Assignment – Where "agent" occurs in a line of the entries below, copy that line.

Record extracts –
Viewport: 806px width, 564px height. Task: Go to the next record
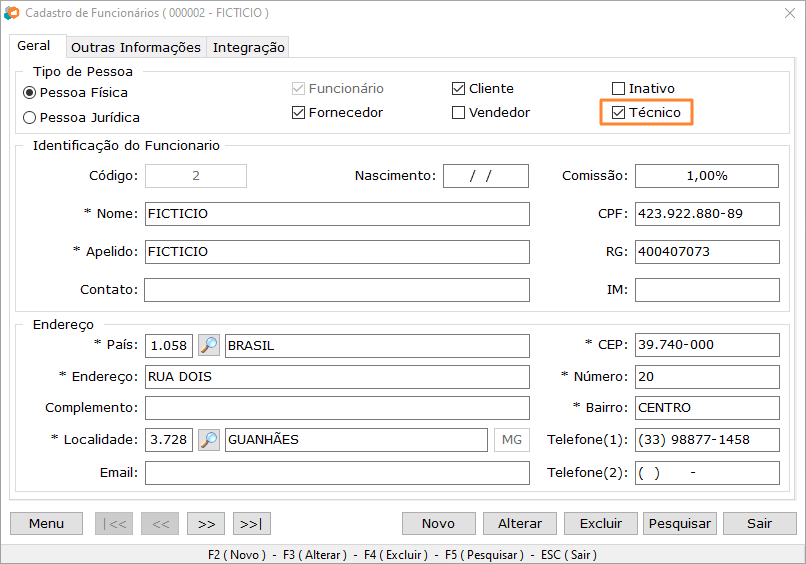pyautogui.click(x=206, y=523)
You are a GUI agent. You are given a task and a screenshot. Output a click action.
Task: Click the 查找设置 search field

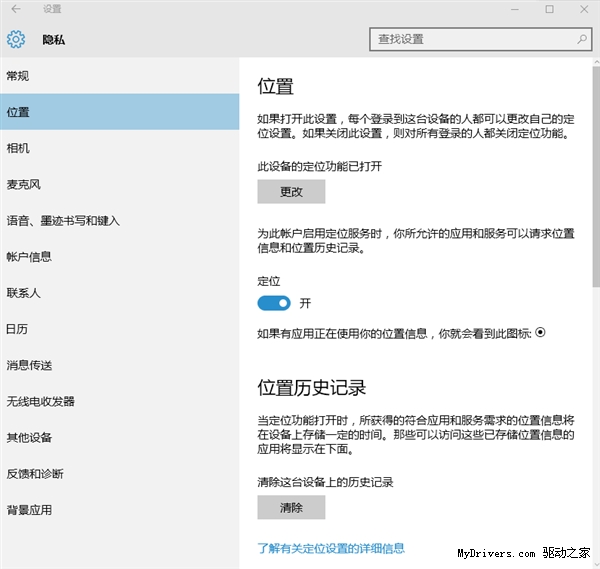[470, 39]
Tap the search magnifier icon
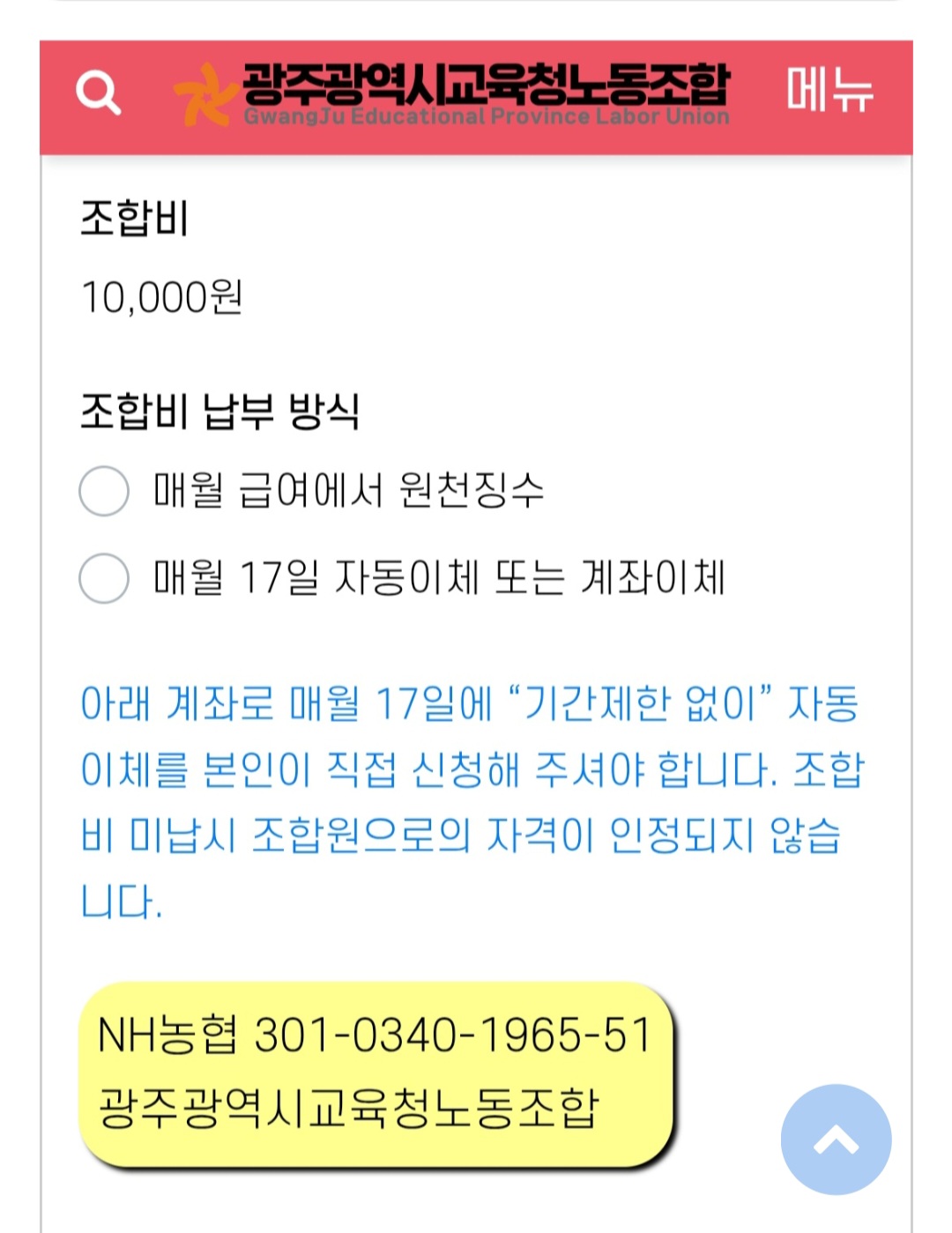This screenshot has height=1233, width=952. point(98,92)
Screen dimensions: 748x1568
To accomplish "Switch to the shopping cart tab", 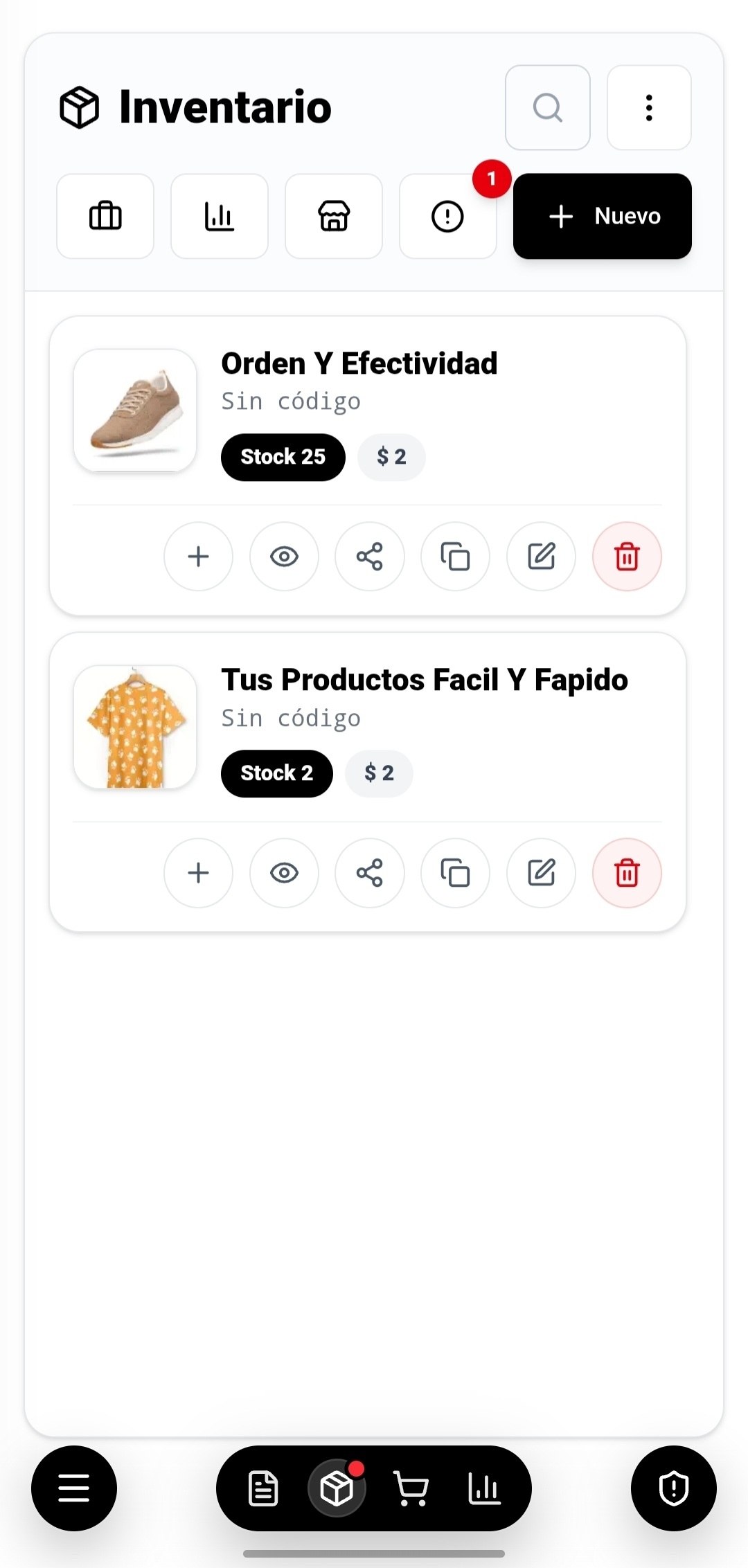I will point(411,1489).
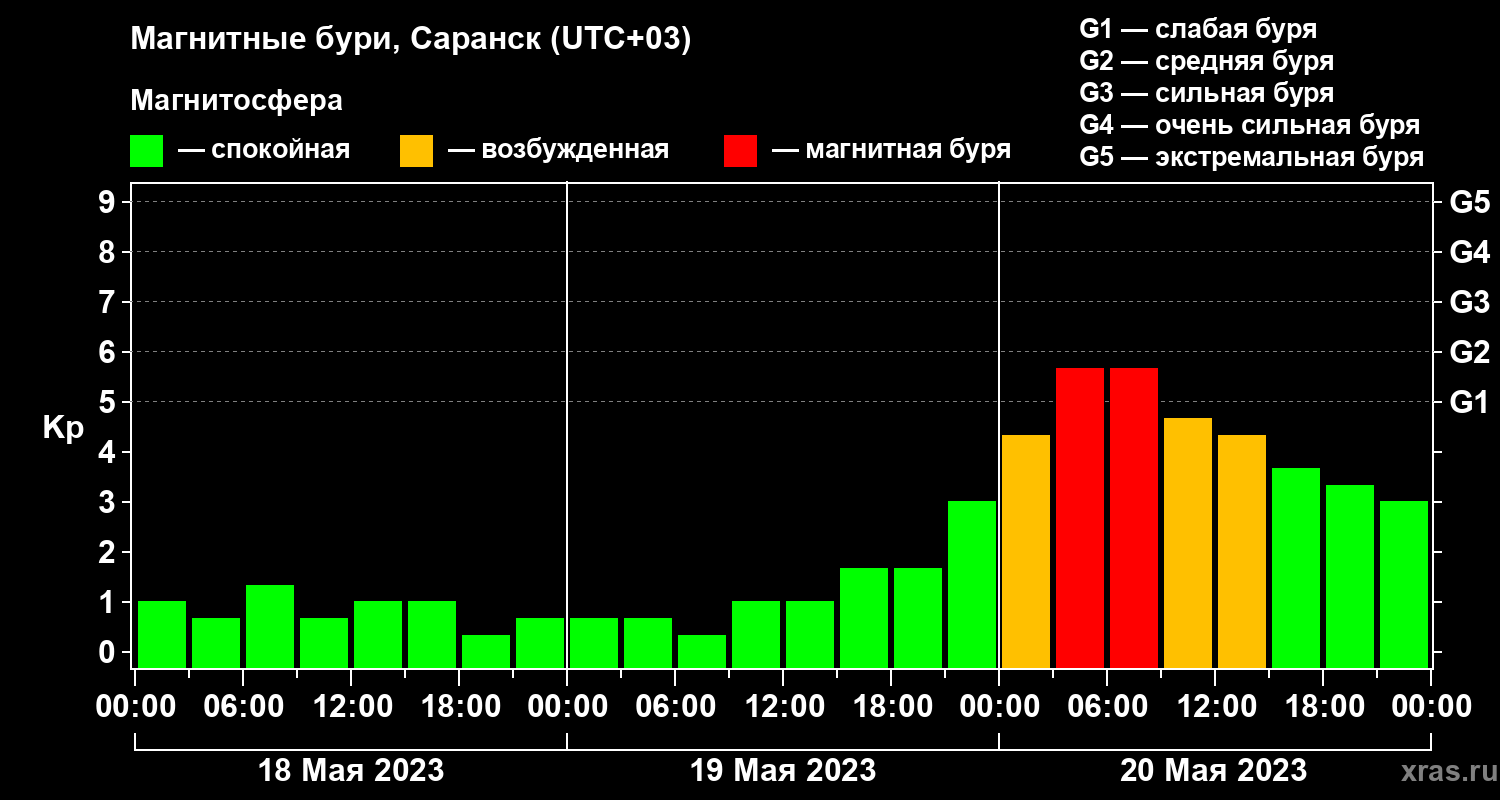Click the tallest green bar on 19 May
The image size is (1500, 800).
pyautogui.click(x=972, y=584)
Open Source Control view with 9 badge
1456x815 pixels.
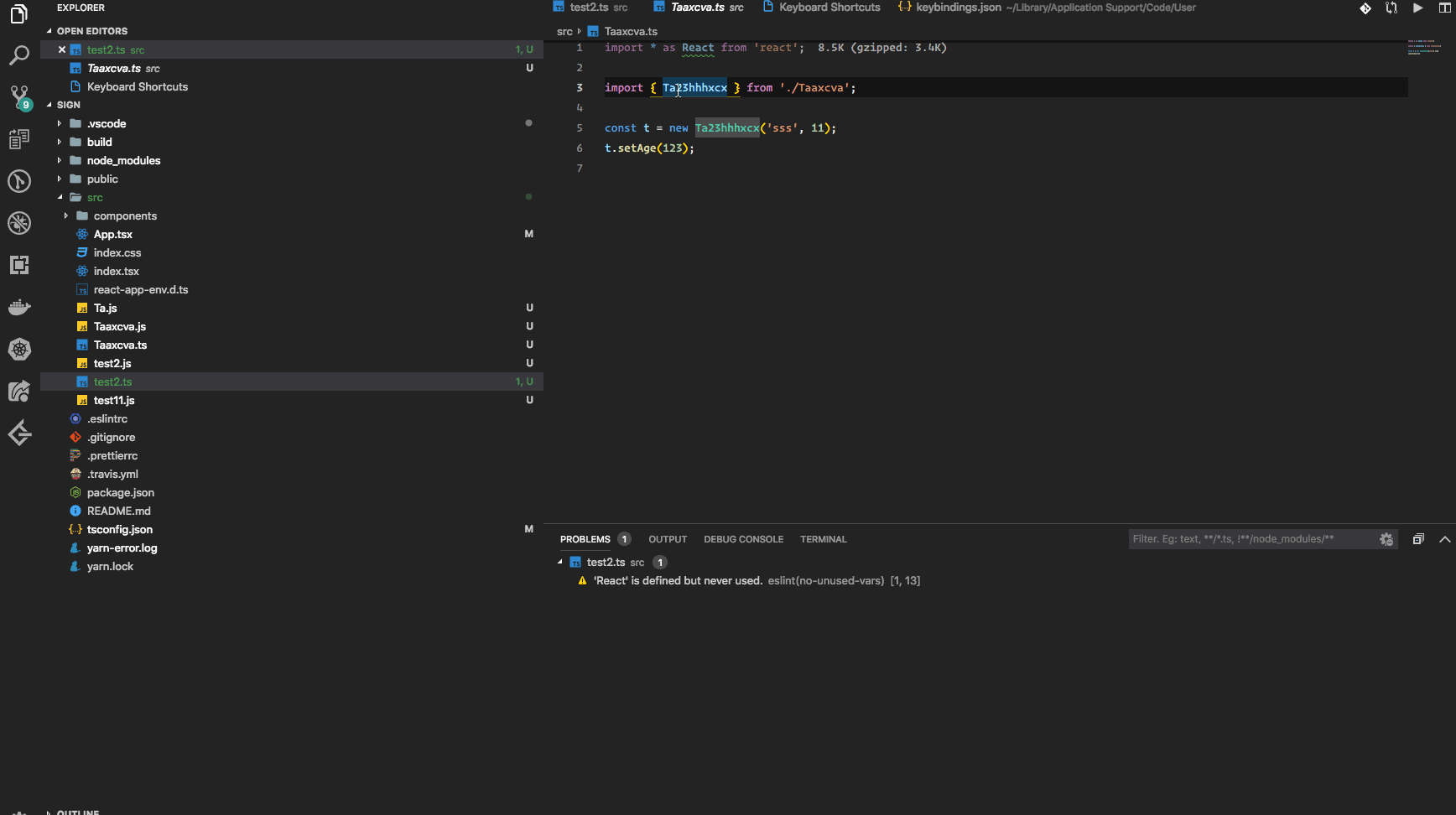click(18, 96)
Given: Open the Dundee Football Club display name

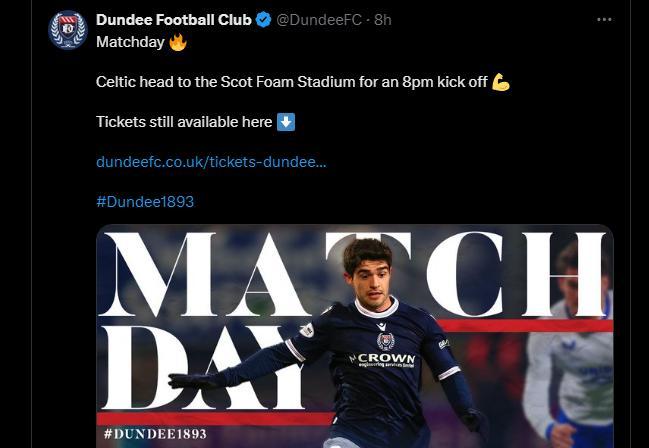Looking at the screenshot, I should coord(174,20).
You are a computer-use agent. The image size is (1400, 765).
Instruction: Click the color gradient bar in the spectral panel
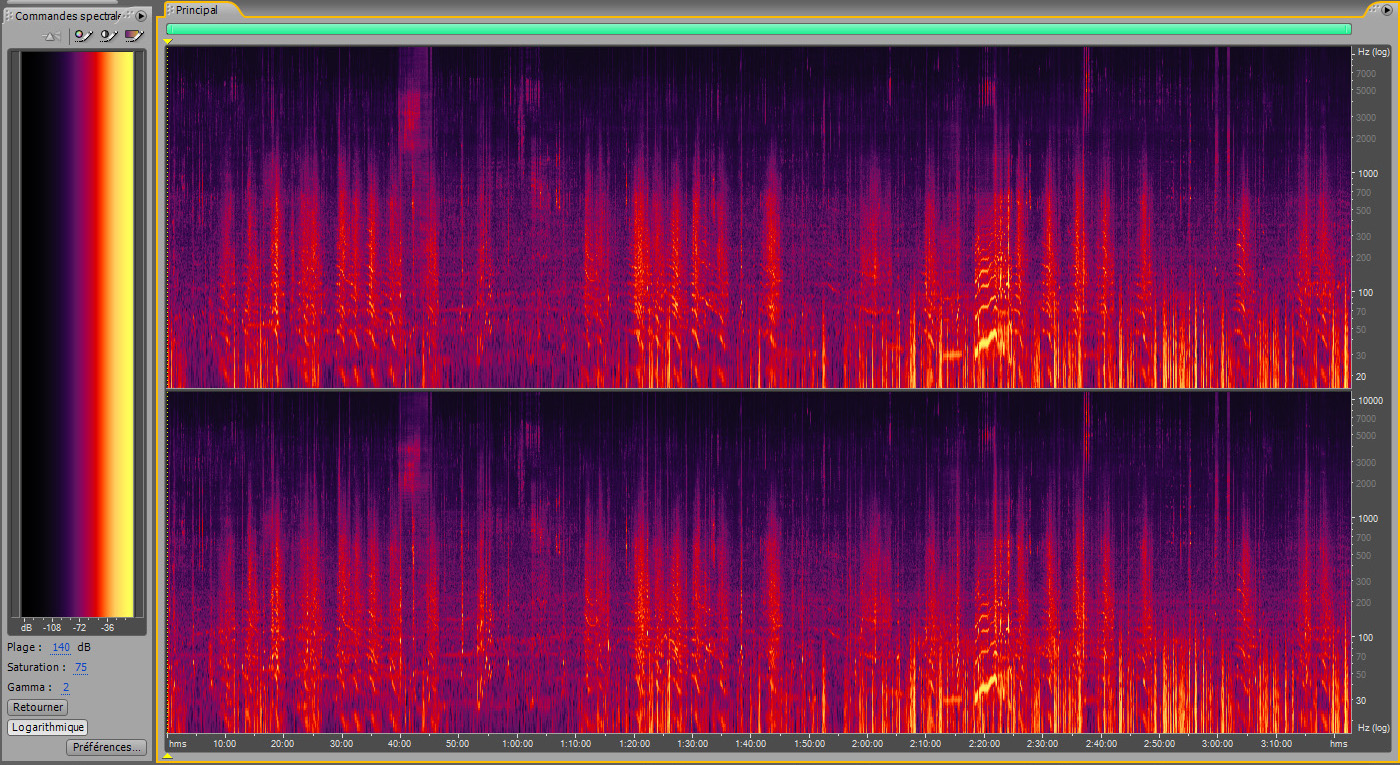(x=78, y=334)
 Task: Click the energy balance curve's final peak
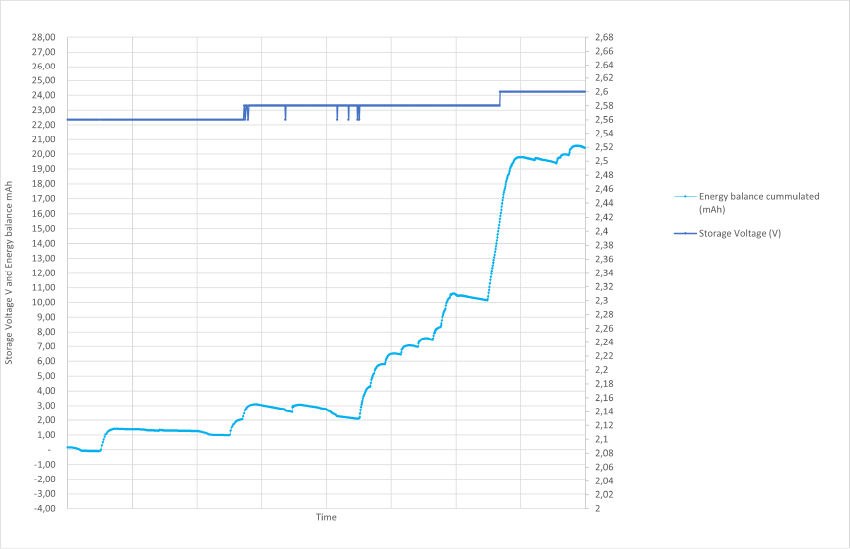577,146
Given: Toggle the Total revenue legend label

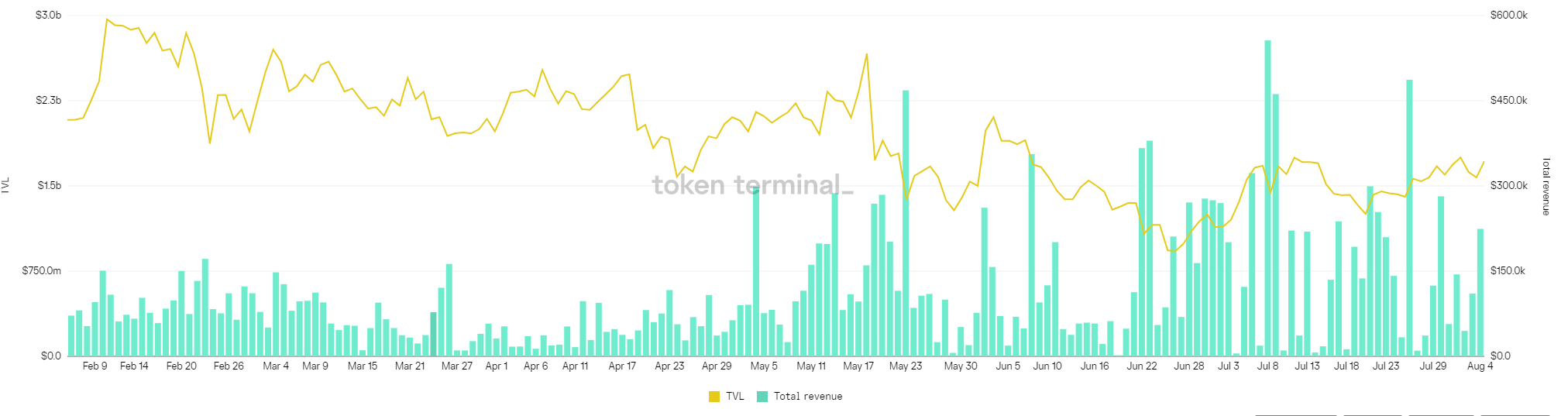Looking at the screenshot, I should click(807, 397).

Result of the exercise –
You are a GUI agent. You are given a task and a screenshot. Output a click action.
You are a computer-use agent. The image size is (1400, 765).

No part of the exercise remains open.